Jack Hallows explores Roberto Firmino’s dip in form in recent months but backs him to bounce back once Liverpool’s attack gets into full flow.
He’s Klopp’s main man, to put it bluntly. While all of us have an idea of who the most important player is to Liverpool’s successes this season – Mané, Coutinho, Matip, Henderson are all often named – Firmino is undoubtedly the player Klopp values highest. It’s interesting then that he is capable of dividing opinion amongst fans just as much as he does.
A poor start to last season was turned around as he began to find his feet in English football, playing in the central false nine position and leading to Klopp claiming he was the best forward the Reds had available. Recent poor showings have, however, seen fans suggest he’s not good enough to lead the line for the Reds. So what’s going on with Bobby?
Inconsistency in front of goal
Last season, Firmino was widely regarded as one of the Reds best finishers in the squad. This was true to an extent, especially with the erratic nature of the likes of Lallana, Coutinho and Can in front of goal. With the rest all improving in that aspect of their games, however, Firmino has been fairly inconsistent when it comes to finishing his chances.
He’s scored some absolutely fantastic goals this season – his cheeky dink over Steve Mandanda and his sublime take and finish against Swansea to name a pair of standouts – but has also missed some howlers. In fact, his lack of output has certainly been concerning. In his first 10 Premier League appearances this season, Firmino scored five goals. In his last 11, he’s managed just three. Two of those coming in one match.
It’s not as if he’s not been given the opportunities to score, he’s just been unable to finish them on a regular enough basis – and admittedly been unlucky at times. For comparison, Sadio Mané has 9 goals for the Reds this season, scoring with every three chances he’s presented with. Firmino on the other hand, scores one in six, netting eight league goals at a conversion rate of just 16%. He obviously still knows how to put the ball away and has scored 9 in 25 in all competitions – far from a terrible record – but there is no arguing that his tally should probably be far higher.
Positional changes and rotated personnel
Since Coutinho went down injured against Sunderland back in November, Firmino’s dip in form has been scarily evident. To cope with the loss of the little magician, Klopp pushed Firmino out wide, originally drafting in Origi to take up the central berth. While the Belgian managed an impressive run of five goals in five straight league games, the Reds attacking play just wasn’t the same. The fluidity that had previously been so consistently evident started to fragment and Firmino even began to look isolated out on the left, struggling to provide an outlet or an option for key passes.
The situation didn’t really get much better over January.

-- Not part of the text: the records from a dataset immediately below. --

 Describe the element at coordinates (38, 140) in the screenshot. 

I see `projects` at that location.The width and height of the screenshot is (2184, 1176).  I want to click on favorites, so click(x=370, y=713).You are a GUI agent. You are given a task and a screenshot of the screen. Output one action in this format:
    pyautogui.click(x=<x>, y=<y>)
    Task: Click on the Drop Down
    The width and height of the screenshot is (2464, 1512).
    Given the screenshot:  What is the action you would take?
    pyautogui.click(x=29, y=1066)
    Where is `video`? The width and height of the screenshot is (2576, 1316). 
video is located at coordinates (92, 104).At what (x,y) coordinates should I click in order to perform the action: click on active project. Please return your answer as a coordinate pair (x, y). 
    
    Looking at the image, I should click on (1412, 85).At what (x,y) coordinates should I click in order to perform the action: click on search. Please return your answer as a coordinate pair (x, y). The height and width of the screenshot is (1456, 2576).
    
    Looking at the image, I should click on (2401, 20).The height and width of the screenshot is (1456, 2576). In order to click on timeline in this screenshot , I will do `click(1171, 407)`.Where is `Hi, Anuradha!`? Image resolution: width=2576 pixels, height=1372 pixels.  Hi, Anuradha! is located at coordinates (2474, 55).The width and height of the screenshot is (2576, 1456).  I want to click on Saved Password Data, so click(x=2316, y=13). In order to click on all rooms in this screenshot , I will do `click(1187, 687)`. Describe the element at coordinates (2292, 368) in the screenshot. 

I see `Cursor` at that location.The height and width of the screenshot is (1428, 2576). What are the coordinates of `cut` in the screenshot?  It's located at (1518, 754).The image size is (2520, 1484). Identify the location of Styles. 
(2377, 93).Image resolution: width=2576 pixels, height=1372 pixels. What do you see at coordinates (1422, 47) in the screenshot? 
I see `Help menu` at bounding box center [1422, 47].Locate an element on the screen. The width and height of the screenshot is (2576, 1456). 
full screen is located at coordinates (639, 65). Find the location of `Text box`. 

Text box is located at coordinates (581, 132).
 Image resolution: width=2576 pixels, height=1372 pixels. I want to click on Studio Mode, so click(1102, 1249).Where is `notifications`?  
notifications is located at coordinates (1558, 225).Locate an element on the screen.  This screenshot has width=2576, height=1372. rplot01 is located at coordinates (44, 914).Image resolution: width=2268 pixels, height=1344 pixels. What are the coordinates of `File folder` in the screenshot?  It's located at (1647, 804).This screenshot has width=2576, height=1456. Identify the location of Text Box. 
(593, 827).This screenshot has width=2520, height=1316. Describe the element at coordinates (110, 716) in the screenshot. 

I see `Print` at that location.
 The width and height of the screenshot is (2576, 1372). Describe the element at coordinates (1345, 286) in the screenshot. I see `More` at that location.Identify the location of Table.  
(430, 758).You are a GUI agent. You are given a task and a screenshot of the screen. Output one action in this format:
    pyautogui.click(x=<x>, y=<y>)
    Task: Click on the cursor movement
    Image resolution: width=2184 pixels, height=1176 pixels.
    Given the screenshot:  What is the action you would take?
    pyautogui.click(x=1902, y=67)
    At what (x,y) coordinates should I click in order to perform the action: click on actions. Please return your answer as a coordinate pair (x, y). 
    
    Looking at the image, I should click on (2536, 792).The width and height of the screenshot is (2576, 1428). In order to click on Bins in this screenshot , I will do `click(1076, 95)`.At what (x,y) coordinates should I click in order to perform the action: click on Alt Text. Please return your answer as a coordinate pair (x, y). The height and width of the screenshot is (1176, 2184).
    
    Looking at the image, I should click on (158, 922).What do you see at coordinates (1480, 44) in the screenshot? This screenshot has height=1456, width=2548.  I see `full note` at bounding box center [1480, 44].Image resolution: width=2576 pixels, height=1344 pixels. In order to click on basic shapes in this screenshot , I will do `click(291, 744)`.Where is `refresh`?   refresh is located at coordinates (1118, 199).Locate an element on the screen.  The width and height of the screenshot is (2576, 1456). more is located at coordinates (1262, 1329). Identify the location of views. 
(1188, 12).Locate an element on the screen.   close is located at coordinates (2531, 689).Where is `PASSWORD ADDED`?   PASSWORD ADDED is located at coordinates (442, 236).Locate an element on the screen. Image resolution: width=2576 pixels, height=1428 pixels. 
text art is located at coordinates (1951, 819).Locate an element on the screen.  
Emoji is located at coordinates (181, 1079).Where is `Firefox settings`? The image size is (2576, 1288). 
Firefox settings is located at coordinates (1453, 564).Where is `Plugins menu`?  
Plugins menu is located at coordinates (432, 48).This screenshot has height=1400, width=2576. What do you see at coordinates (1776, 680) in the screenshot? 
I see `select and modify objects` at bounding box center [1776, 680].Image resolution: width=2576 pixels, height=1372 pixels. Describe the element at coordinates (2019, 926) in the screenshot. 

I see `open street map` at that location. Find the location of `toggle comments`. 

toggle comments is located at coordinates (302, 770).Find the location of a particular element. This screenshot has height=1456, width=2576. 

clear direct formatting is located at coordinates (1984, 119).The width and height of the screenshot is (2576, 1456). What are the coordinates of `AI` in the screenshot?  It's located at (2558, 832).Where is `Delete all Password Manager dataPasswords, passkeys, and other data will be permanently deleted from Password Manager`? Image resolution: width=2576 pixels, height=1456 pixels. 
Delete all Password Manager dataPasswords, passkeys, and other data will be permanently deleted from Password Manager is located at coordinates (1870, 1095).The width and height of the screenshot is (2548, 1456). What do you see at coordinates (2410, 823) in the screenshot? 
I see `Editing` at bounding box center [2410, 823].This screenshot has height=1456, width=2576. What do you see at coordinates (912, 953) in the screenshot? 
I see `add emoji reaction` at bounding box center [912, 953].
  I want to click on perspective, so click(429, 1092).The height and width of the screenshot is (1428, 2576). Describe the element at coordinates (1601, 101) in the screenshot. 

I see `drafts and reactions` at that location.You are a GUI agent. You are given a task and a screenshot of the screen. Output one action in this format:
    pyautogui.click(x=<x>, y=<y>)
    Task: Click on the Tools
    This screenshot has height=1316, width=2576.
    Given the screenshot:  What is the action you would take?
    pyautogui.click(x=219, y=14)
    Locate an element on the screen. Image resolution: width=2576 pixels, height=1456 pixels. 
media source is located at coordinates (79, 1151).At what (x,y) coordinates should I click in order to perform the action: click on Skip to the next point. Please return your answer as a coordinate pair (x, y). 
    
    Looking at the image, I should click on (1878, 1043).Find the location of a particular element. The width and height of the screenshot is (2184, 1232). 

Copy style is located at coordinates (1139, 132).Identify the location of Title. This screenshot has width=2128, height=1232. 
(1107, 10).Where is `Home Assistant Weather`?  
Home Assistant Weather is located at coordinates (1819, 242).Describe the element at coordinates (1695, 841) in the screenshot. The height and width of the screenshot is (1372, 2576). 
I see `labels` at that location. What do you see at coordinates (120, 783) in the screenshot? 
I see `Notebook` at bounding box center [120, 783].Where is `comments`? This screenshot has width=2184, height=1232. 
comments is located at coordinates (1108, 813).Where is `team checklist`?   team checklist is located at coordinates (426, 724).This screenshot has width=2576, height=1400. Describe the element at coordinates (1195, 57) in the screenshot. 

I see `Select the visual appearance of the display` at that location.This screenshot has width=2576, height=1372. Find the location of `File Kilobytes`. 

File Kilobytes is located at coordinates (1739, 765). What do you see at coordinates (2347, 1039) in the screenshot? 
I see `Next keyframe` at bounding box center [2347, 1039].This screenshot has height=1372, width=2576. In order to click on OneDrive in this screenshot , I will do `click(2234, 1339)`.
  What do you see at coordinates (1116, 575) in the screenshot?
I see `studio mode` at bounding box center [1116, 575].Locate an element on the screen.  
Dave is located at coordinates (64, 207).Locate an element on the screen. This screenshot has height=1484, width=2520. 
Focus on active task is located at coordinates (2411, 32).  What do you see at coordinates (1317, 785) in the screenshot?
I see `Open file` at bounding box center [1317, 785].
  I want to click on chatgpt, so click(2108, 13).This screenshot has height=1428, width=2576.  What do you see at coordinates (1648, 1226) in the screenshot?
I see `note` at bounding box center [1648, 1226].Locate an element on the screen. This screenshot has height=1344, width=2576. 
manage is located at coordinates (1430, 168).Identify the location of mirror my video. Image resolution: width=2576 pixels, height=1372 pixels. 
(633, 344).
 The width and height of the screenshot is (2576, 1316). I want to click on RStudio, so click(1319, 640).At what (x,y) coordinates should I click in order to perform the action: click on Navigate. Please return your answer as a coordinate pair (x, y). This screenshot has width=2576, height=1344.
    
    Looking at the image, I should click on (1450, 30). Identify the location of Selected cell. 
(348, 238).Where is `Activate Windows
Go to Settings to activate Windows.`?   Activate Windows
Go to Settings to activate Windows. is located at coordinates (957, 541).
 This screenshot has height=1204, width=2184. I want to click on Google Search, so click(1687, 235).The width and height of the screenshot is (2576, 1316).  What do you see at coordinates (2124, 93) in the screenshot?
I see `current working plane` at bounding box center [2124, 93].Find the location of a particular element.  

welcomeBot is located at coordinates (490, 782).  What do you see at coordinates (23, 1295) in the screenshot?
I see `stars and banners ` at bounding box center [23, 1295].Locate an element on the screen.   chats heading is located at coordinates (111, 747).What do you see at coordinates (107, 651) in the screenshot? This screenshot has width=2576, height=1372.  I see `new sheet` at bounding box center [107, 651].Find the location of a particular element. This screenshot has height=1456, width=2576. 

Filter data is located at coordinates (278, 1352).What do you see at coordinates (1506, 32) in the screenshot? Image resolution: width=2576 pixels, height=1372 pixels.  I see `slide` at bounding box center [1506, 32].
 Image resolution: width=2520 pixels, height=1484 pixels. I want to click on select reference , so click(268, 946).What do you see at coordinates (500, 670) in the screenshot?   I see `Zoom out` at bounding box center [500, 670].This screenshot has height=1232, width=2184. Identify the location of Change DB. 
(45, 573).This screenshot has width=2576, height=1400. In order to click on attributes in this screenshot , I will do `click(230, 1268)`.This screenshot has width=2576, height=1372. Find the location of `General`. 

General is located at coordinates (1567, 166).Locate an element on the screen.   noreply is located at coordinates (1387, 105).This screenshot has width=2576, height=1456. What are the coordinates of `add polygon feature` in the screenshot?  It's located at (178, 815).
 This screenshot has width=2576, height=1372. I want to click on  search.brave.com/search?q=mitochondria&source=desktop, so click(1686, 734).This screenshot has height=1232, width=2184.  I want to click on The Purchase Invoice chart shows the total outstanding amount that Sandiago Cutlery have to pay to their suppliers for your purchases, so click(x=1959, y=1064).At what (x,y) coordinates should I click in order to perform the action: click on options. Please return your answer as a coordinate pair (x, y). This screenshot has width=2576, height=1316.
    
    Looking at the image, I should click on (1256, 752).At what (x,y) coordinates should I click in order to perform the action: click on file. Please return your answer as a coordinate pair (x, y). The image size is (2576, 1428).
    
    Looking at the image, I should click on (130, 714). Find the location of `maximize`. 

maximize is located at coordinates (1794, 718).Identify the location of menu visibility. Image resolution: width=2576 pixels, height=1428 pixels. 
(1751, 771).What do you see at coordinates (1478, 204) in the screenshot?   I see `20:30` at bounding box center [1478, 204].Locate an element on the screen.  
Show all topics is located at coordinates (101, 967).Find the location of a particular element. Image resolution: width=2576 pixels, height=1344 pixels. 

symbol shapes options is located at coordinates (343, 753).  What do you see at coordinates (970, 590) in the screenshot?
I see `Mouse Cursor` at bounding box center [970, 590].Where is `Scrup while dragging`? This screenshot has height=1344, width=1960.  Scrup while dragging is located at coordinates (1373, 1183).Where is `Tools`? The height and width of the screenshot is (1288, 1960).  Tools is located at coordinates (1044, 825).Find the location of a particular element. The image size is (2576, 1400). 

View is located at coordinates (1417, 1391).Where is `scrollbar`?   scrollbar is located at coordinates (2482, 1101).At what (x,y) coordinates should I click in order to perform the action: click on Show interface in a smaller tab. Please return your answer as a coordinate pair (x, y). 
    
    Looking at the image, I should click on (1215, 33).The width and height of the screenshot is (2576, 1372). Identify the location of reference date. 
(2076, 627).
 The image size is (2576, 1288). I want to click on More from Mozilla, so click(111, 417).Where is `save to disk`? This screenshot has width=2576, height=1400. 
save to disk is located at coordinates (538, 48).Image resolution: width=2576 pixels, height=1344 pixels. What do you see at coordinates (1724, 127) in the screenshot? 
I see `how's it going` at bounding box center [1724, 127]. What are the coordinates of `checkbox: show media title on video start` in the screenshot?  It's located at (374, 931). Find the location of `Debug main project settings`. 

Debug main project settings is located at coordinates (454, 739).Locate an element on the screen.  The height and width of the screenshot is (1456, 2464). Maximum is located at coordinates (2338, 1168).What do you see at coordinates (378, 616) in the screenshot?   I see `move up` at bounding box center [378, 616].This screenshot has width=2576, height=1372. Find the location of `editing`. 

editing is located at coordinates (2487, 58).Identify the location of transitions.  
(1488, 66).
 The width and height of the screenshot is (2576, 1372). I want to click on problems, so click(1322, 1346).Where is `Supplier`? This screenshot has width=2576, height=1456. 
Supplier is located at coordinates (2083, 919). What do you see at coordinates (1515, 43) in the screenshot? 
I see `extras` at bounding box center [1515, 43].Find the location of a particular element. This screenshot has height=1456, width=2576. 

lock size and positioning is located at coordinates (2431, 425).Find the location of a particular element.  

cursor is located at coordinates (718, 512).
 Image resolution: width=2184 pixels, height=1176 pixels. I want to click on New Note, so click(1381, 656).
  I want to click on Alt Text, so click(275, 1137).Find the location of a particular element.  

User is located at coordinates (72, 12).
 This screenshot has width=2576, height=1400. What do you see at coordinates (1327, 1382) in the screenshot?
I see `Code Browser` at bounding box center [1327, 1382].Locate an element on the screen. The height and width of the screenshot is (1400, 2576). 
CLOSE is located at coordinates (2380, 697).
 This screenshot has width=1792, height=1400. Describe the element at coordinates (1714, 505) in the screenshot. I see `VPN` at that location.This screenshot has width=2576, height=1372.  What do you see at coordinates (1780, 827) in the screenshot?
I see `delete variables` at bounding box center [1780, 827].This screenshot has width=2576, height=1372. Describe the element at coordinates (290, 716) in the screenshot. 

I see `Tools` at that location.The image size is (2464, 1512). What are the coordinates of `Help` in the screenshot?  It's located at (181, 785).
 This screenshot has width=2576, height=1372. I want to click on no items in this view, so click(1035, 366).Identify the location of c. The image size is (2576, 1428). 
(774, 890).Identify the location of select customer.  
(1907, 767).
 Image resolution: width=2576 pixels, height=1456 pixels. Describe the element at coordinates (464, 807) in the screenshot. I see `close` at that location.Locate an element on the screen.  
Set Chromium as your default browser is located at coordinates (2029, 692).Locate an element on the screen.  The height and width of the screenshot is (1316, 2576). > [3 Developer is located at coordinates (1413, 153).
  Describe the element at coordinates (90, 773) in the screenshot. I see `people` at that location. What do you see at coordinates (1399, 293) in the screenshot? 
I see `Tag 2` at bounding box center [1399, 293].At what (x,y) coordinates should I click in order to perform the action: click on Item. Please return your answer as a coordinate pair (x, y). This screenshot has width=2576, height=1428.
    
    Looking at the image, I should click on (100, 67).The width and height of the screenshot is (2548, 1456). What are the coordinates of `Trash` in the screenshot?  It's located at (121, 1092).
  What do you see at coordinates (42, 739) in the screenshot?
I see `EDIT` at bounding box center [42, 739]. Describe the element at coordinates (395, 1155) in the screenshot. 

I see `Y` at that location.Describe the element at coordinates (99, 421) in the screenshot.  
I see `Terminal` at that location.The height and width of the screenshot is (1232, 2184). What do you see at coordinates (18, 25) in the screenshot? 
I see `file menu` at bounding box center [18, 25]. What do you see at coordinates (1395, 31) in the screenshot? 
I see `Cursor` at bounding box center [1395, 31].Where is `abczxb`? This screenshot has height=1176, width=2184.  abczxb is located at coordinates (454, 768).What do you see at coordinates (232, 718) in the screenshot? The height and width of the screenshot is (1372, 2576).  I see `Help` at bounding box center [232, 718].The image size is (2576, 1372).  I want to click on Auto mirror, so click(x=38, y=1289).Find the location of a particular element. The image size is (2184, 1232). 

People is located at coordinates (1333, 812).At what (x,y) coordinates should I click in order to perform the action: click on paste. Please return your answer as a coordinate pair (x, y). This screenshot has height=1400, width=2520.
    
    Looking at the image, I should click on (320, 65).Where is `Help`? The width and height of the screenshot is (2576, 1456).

Klopp was unable to call on Mané due to the African Cup of Nations and despite Coutinho returning, the magician hasn’t quite yet managed to hit full match fitness. While it would be silly to claim that Firmino can’t play without Mané or Coutinho or both – he scored plenty last season before Mané signed and with Coutinho out injured – it certainly would seem that the way the Brazilian likes to play is best complimented by Klopp’s preferred attacking line up front.
There is certainly a case to be made that perhaps, the Brazilian just hasn’t been in the right frame of mind the last month or so. Firmino was the victim of a burglary on December 22nd, before being arrested on drunk-driving charges just two days later. His court case for the drink-driving charges was inconveniently scheduled for the day of the Chelsea fixture, before being postponed 24 hours later and it comes as no real surprise that his performance against the Blues was poor. He simply just wouldn’t have been all there mentally – a calm and collected mental state being something that Klopp always emphasises the importance of.
It will be interesting to see whether the Brazilian manages an upturn in form now that his court case saga is over and with Coutinho and Mané both back to join him in the attack.
For me, there are no doubts over Firmino’s overall quality and his ability both on and off the ball is a huge part of Liverpool’s successes so far under Klopp. That being said, however, if he is to remain integral to Liverpool’s setup and style of play he needs to find some more consistency in his game and begin finishing his chances. There are 15 Premier League games left this season and if he features in all of those then personally, I’d love to see him finish the season with a goals tally of 15 or above.